■ **Goal of the exercise**
Word for word, please restate the line that contains "Where should I click to: Click" and all lines after it through the end of the material, minus the pictures.

⁂

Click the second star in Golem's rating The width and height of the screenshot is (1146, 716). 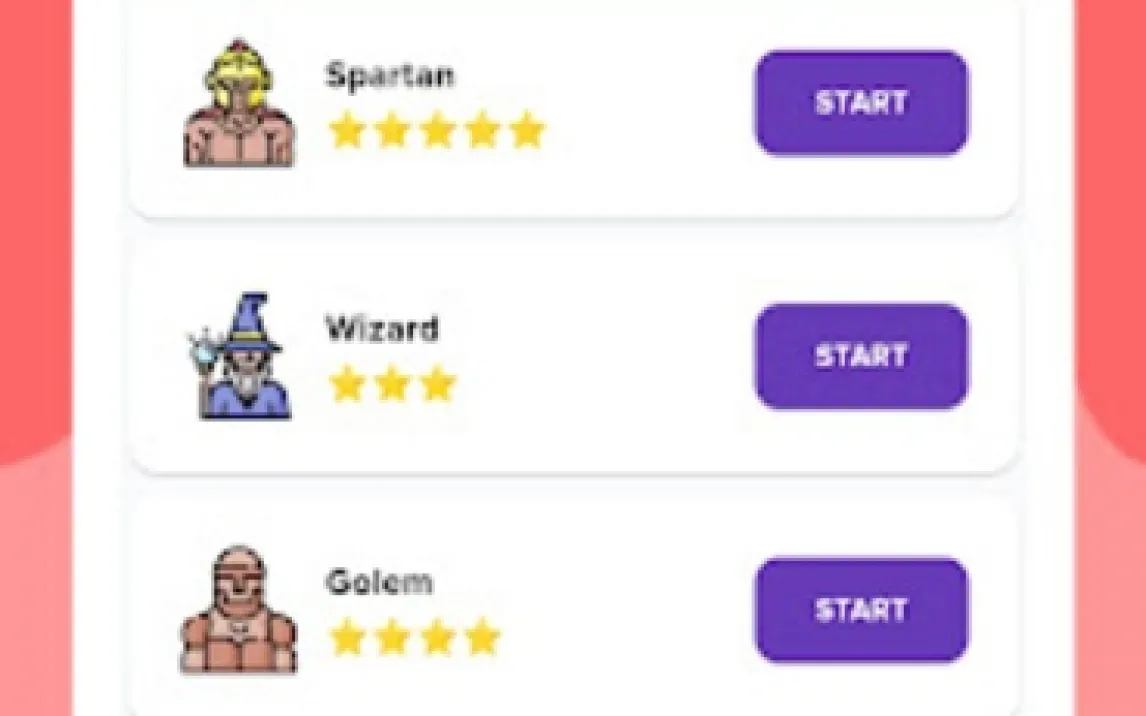point(392,637)
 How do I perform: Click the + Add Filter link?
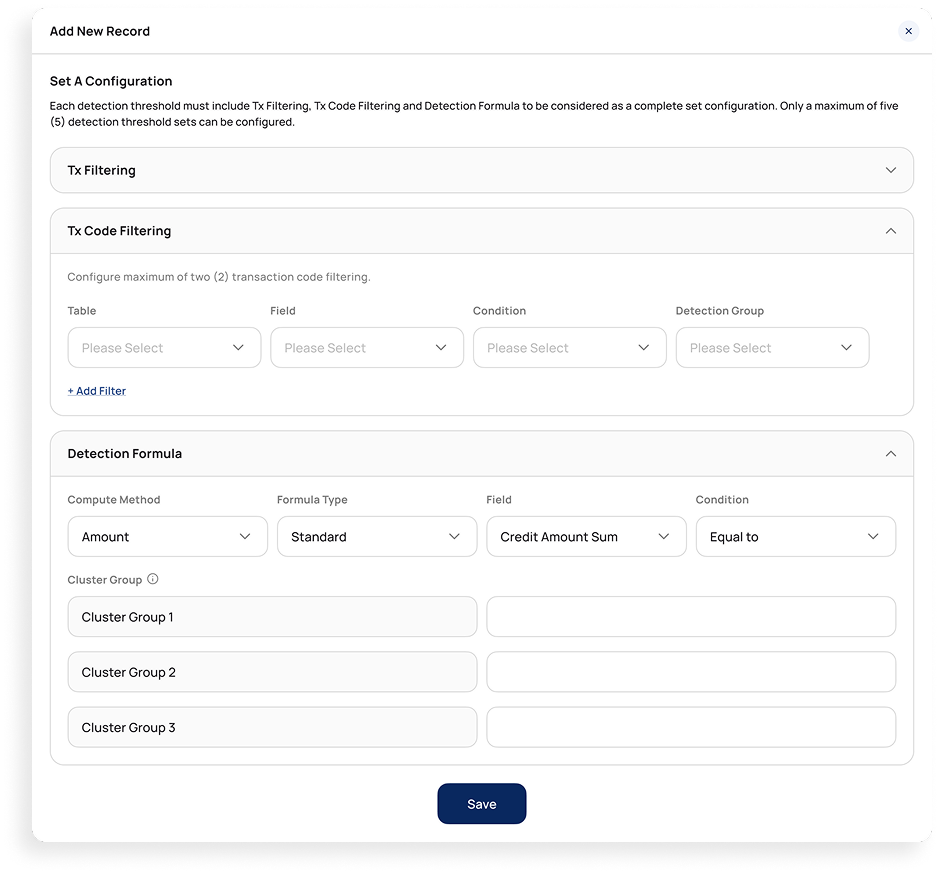point(97,391)
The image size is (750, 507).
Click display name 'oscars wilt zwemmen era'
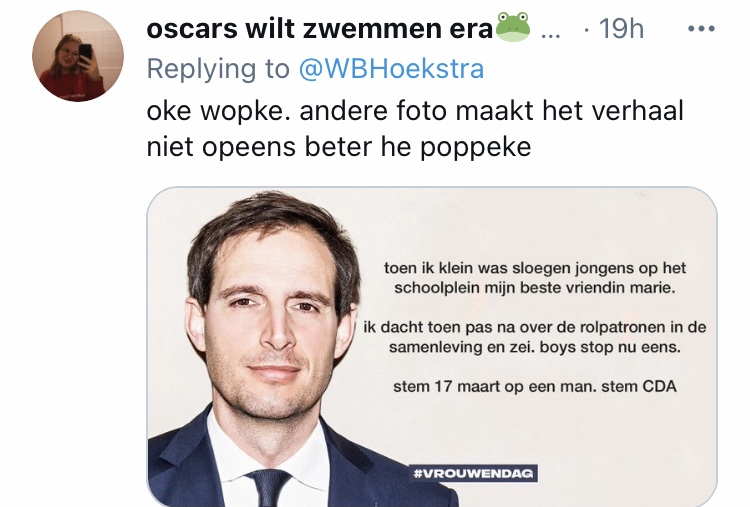click(x=320, y=29)
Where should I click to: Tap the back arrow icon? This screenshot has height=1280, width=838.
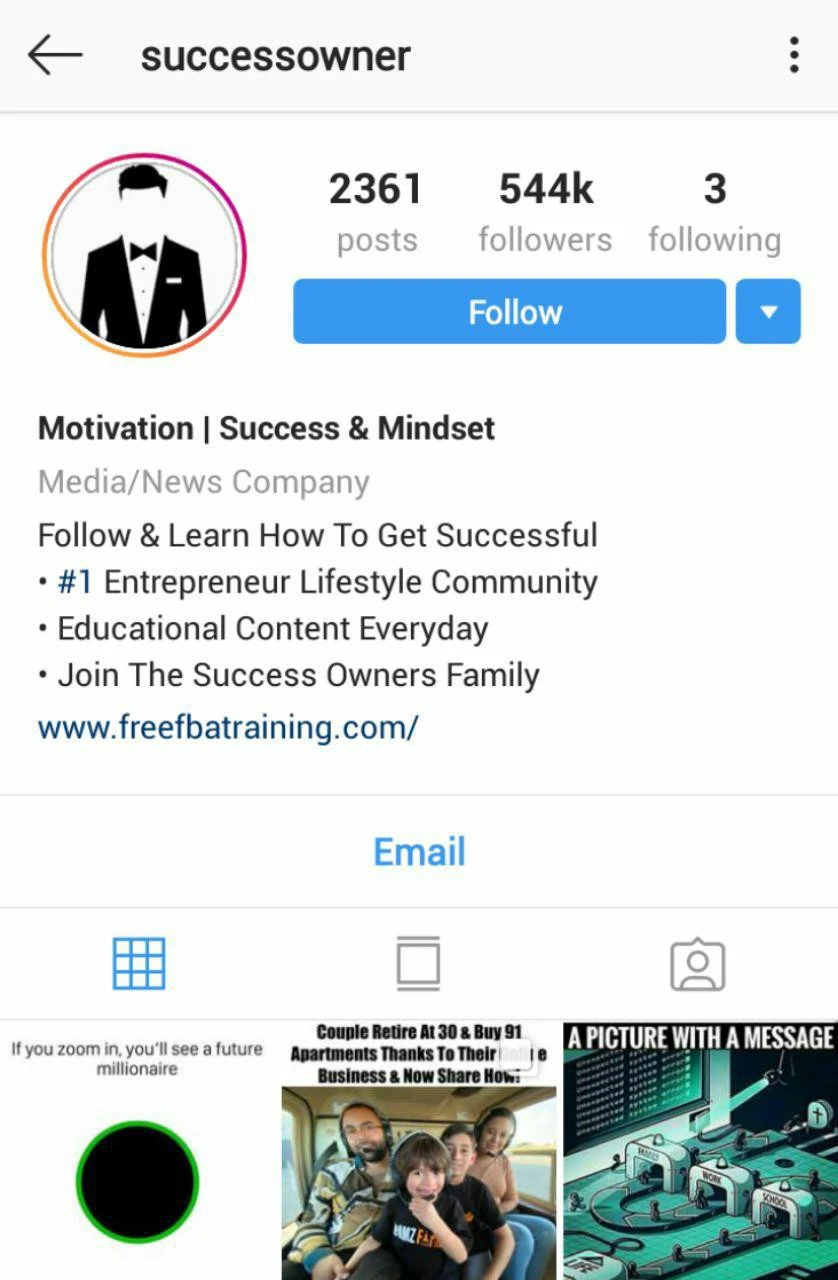tap(54, 55)
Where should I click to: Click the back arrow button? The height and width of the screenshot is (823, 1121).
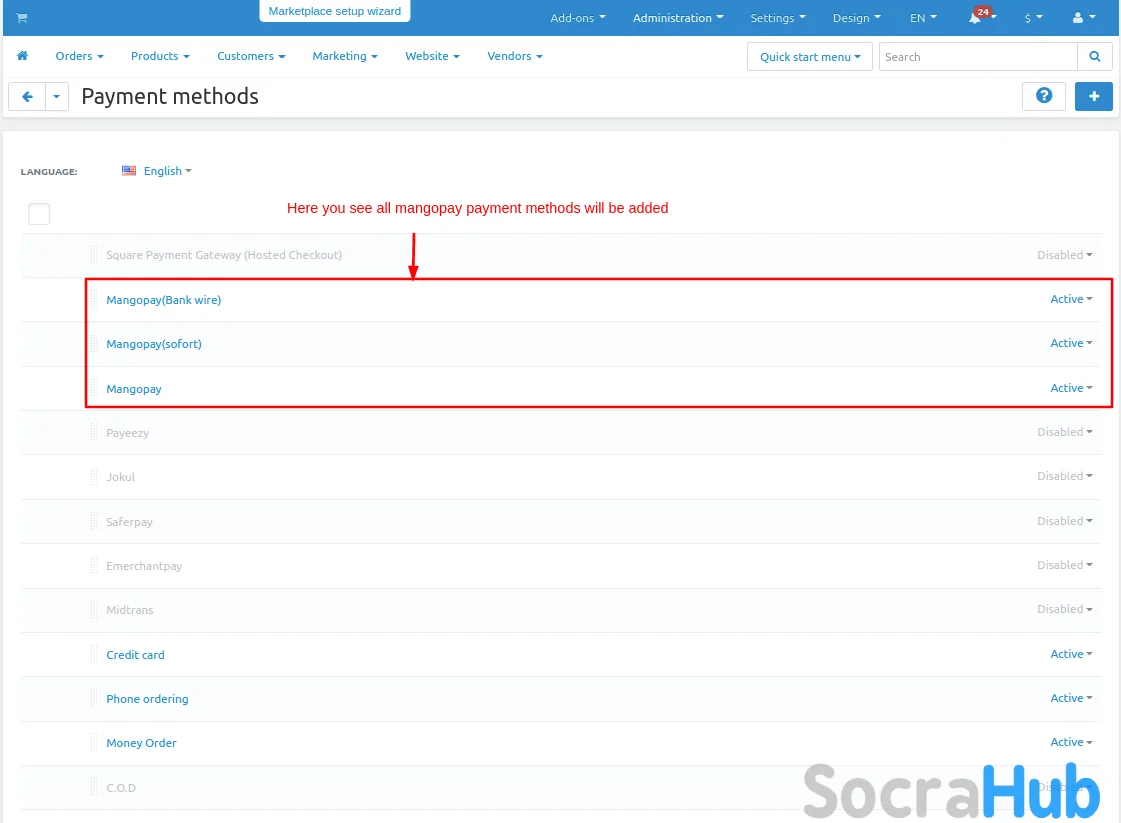[x=27, y=97]
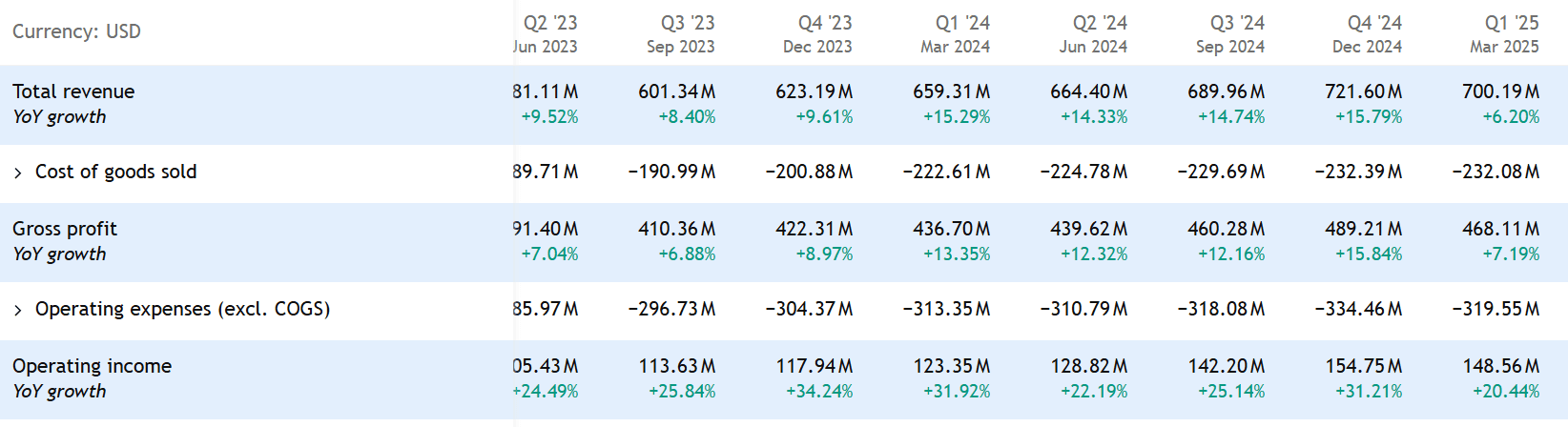This screenshot has height=427, width=1568.
Task: Click the Total revenue row label
Action: point(73,92)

⁂

■ **Your solution**
Where should I click to: Click the back arrow button? The height and width of the screenshot is (823, 1121).
[x=27, y=97]
This screenshot has height=427, width=1568.
Task: Click the Total revenue row label
Action: point(73,92)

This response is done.